The Watcher
Screenplay : David Elliot and Clay Ayers (story by Darcy Meyers and David Elliot)
MPAA Rating : R
Year of Release : 2000
Stars : James Spader (Jack Campbell), Keanu Reeves (Griffin), Marisa Tomei (Polly), Ernie Hudson (FBI Director), Robert Cicchini (Mitch), Chris Ellis (Hollis), Jenny McShane (Diana)
"The Watcher" is a serial killer thriller that, like "The Silence of the Lambs" (1991), is ultimately about the unusual relationship between a killer and an FBI agent. "The Watcher" attempts to further complicate the scenario by making the relationship into a triangle of sorts by inserting a third character who is close to the investigator and whose life will, therefore, be threatened at some point by the killer.
In this sense, "The Watcher" is primarily a film about relationships, something that is pointed out time and time again by many overtly explanatory speeches by the killer. The problem, however, is that none of these relationships are established in any meaningful sense. In what I take to be an attempt to generate suspense and interest by leaving out large sections of the narrative and revealing them little by little in jagged flashbacks, the movie makes a crucial error: It withholds too much information for too long. By the time the pieces start coming together in the third act, there is no hope of becoming emotionally involved in the characters.

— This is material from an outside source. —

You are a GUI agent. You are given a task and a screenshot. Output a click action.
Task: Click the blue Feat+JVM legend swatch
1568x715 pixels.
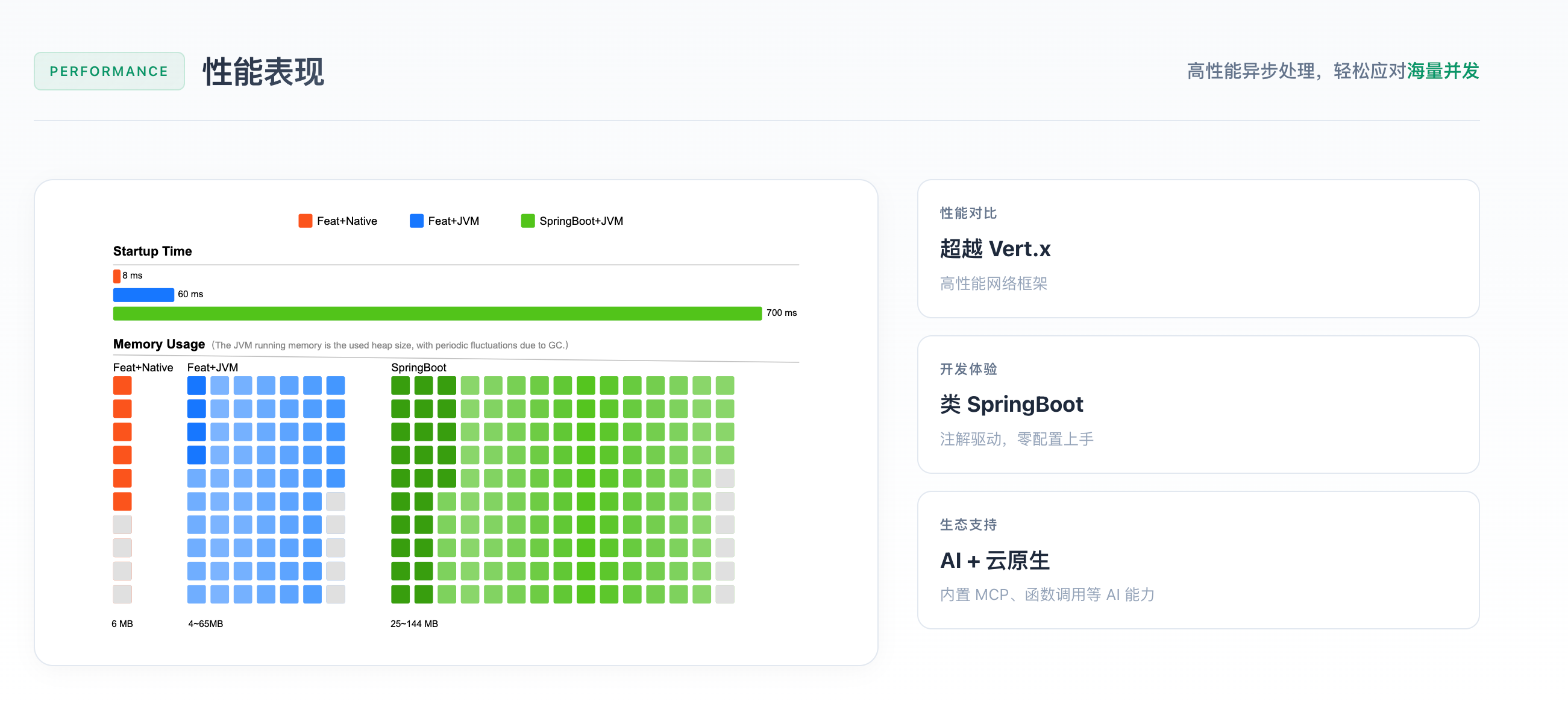click(416, 221)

The central relationship is between Jack Campbell (James Spader), a burnt-out FBI agent, and Griffin (Keanu Reeves), a serial killer who has followed Campbell from Los Angeles to Chicago. In a series of blurry, fragmented flashbacks that are interspersed throughout the movie, we get bits and pieces of how Campbell and Griffin are linked and why Griffin followed Campbell 2,000 miles to continue his serial killing practice of methodically tracking the moves of young women before hiding in their houses and strangling them with piano wire.

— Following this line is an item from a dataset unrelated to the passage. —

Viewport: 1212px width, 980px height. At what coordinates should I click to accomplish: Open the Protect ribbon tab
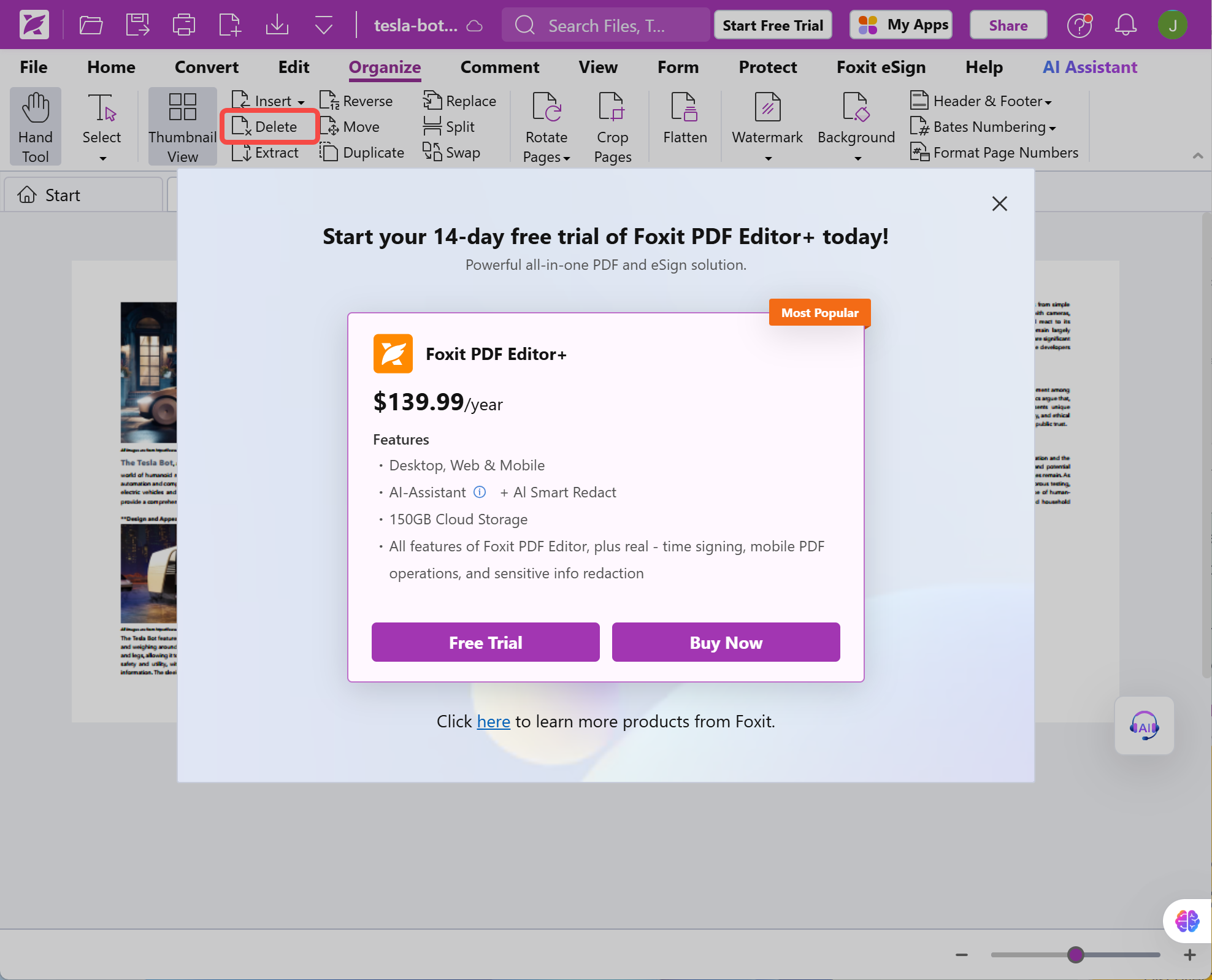(767, 67)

When Griffin resumes his grisly practice, the Chicago police get Campbell involved in the investigation even though he is an emotional basket case who is highly dependent on a plethora of prescription drugs, including migraine painkillers that he injects directly into his stomach. When Griffin gets bored with the authorities' inability to catch him, he begins sending Campbell a picture of his next victim one day prior to killing her. In other words, he teases the police with the chance to save his next victim before he gets to her.
It is only in this middle section of the film that the story comes alive in any meaningful sense, as Campbell and the Chicago police search frantically to find the unnamed woman in the picture before she is killed. Each time they have a deadline of 24 hours, and the cruel irony is that, even with the mass communication technologies of television and radio at their disposal, it is still close to impossible to identify the doomed woman before the deadline expires.

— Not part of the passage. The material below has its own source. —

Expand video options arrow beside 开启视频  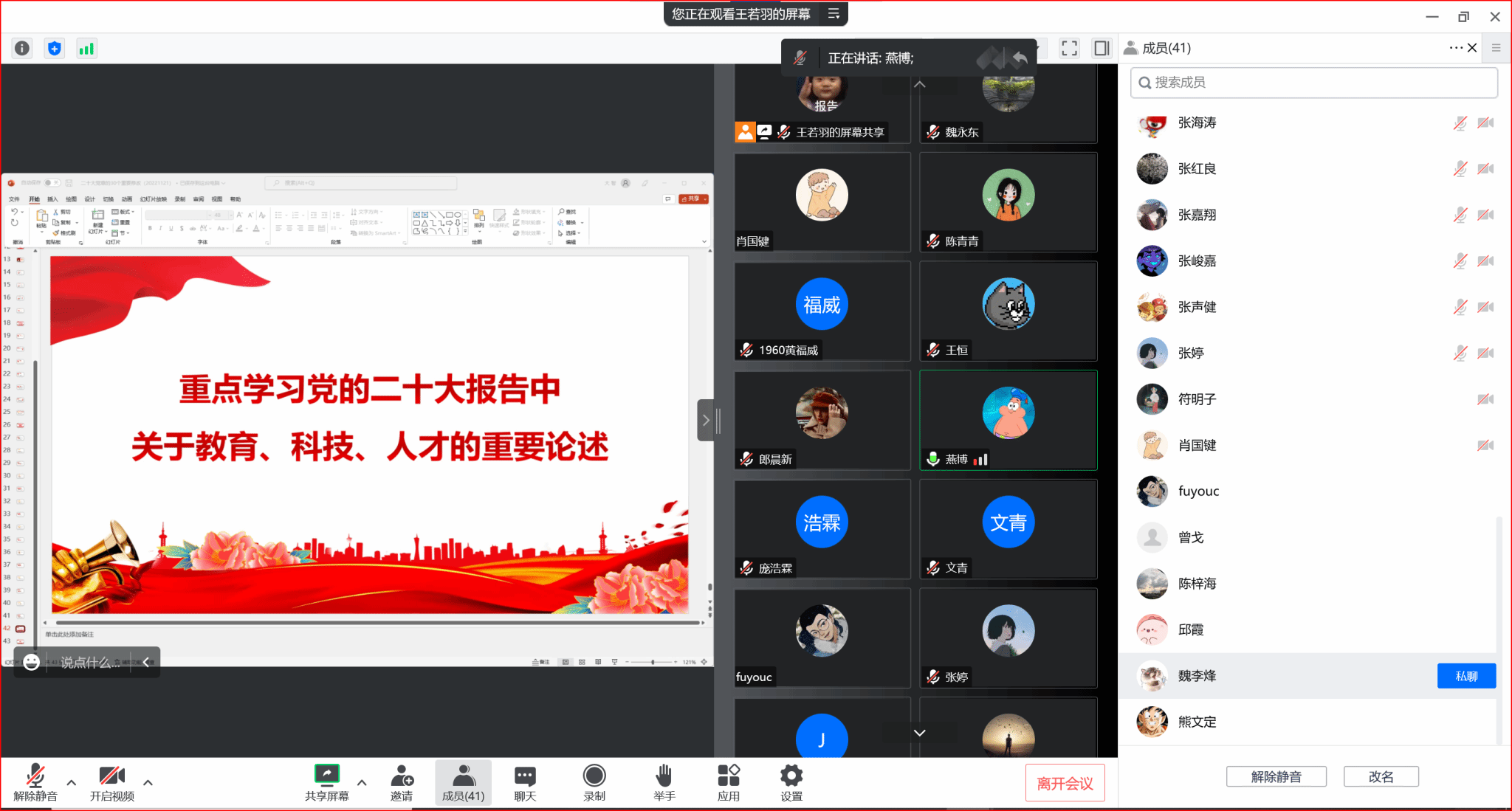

The third member of the triangle relationship between Campbell and Griffin is Griffin's psychiatrist, Polly (Marisa Tomei). The few scenes in which Spader and Tomei interact are short and almost perfunctory; we get no sense of any emotional involvement outside that of a patient and his analyst. This essentially takes the wind out of the climax when Griffin kidnaps Polly and threatens her life; the relationship between Campbell and Polly is not strong enough to sustain any suspense outside of general jeopardy. In other words, we have no reason to assume that Campbell would be any more upset at Polly's life being threatened that any other woman in Chicago. Amazingly enough, the film generates more emotional involvement and suspense in Campbell's attempt to find and save two women he doesn't know than in his attempt to save Polly, a woman with whom he is supposed to have some kind of bond.
The unsatisfactory narrative is not aided much by the three central performers, all of whom appear to be dragging through the paces en route to better roles in better movies. Spader makes a generally bland hero, and Reeves is even blander as the serial killer. Both are saddled with awful dialogue, especially Reeves who is constantly having to explain his twisted spiritual bond to Campbell. Tomei's performance might have been better if her character had been more defined and if she had served more of a narrative function than simply becoming the damsel in distress at the end.
First-time director Joe Charbanic attempts to punch up the volume with an overload of flashy editing, distorted camera lenses, and a woefully misguided use of alternative rock songs. With the exception of the middle section of the film, the narrative is painfully inert and slow-moving, yet Charbanic still tries to treat it like a music video. Unfortunately, all the self-consciously hip style in the world isn't enough to compensate for an inert story that has no real destination.